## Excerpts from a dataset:

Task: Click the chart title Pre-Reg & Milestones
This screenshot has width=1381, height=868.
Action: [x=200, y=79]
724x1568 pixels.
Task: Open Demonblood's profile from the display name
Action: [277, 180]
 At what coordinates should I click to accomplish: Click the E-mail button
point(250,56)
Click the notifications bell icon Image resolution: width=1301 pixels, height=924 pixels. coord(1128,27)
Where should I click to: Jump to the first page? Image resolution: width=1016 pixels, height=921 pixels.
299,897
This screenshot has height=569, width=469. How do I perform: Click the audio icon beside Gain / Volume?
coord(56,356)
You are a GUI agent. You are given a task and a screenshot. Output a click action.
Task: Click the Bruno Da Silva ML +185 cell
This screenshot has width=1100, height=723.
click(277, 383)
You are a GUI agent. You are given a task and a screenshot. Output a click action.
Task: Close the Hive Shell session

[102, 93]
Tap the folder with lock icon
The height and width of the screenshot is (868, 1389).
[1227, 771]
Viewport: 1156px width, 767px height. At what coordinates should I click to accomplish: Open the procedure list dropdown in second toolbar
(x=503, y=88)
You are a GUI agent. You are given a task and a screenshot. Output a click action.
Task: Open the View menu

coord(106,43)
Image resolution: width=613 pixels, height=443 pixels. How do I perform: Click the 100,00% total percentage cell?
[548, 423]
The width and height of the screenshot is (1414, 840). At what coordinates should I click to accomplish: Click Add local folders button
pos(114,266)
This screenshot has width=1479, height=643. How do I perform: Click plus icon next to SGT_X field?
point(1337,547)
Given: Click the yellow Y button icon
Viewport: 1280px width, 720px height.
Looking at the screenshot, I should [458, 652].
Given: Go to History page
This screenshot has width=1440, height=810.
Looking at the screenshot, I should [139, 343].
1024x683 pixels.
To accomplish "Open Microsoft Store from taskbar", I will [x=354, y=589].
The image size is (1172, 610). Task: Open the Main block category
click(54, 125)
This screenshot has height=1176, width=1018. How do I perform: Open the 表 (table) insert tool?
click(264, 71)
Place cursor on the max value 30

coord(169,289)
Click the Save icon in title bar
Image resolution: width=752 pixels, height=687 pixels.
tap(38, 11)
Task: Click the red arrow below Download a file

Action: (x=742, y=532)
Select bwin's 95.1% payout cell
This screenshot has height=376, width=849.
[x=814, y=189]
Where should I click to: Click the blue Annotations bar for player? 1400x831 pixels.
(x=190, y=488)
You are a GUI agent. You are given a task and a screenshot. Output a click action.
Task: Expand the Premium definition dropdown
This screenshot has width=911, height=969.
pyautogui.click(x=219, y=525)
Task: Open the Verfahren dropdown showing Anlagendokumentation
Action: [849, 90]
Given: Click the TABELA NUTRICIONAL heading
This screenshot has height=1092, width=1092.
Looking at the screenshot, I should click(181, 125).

## GOAL OF THE EXERCISE:
Once you have read the records above, write them out again exactly.

## SOLUTION TO THE EXERCISE:
Task: Click the chart title Pre-Reg & Milestones
This screenshot has width=1381, height=868.
Action: [x=200, y=79]
724x1568 pixels.
Task: Open Demonblood's profile from the display name
Action: [277, 180]
 At what coordinates should I click to accomplish: Click the E-mail button
point(250,56)
Click the notifications bell icon Image resolution: width=1301 pixels, height=924 pixels. coord(1128,27)
Where should I click to: Jump to the first page? Image resolution: width=1016 pixels, height=921 pixels.
299,897
This screenshot has height=569, width=469. How do I perform: Click the audio icon beside Gain / Volume?
coord(56,356)
You are a GUI agent. You are given a task and a screenshot. Output a click action.
Task: Click the Bruno Da Silva ML +185 cell
This screenshot has width=1100, height=723.
click(277, 383)
You are a GUI agent. You are given a task and a screenshot. Output a click action.
Task: Close the Hive Shell session

[102, 93]
Tap the folder with lock icon
The height and width of the screenshot is (868, 1389).
[1227, 771]
Viewport: 1156px width, 767px height. At what coordinates should I click to accomplish: Open the procedure list dropdown in second toolbar
(x=503, y=88)
You are a GUI agent. You are given a task and a screenshot. Output a click action.
Task: Open the View menu

coord(106,43)
Image resolution: width=613 pixels, height=443 pixels. How do I perform: Click the 100,00% total percentage cell?
[548, 423]
The width and height of the screenshot is (1414, 840). At what coordinates should I click to accomplish: Click Add local folders button
pos(114,266)
This screenshot has width=1479, height=643. How do I perform: Click plus icon next to SGT_X field?
point(1337,547)
Given: Click the yellow Y button icon
Viewport: 1280px width, 720px height.
Looking at the screenshot, I should [458, 652].
Given: Go to History page
This screenshot has width=1440, height=810.
Looking at the screenshot, I should [139, 343].
1024x683 pixels.
To accomplish "Open Microsoft Store from taskbar", I will [x=354, y=589].
The image size is (1172, 610). Task: Open the Main block category
click(54, 125)
This screenshot has height=1176, width=1018. How do I perform: Open the 表 (table) insert tool?
click(264, 71)
Place cursor on the max value 30

coord(169,289)
Click the Save icon in title bar
Image resolution: width=752 pixels, height=687 pixels.
tap(38, 11)
Task: Click the red arrow below Download a file

Action: (x=742, y=532)
Select bwin's 95.1% payout cell
This screenshot has height=376, width=849.
[x=814, y=189]
Where should I click to: Click the blue Annotations bar for player? 1400x831 pixels.
(x=190, y=488)
You are a GUI agent. You are given a task and a screenshot. Output a click action.
Task: Expand the Premium definition dropdown
This screenshot has width=911, height=969.
pyautogui.click(x=219, y=525)
Task: Open the Verfahren dropdown showing Anlagendokumentation
Action: [849, 90]
Given: Click the TABELA NUTRICIONAL heading
This screenshot has height=1092, width=1092.
Looking at the screenshot, I should click(181, 125).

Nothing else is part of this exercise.